Items from a data source:
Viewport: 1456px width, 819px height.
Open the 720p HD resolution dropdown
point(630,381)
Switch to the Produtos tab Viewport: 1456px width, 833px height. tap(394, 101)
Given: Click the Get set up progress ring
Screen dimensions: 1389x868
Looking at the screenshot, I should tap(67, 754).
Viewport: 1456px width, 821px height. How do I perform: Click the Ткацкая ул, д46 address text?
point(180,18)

__What the exercise asks__
Please give back all of the data exactly as it appears.

__Result__
Viewport: 1456px width, 819px height.
Open the 720p HD resolution dropdown
point(630,381)
Switch to the Produtos tab Viewport: 1456px width, 833px height. tap(394, 101)
Given: Click the Get set up progress ring
Screen dimensions: 1389x868
Looking at the screenshot, I should tap(67, 754).
Viewport: 1456px width, 821px height. How do I perform: Click the Ткацкая ул, д46 address text?
point(180,18)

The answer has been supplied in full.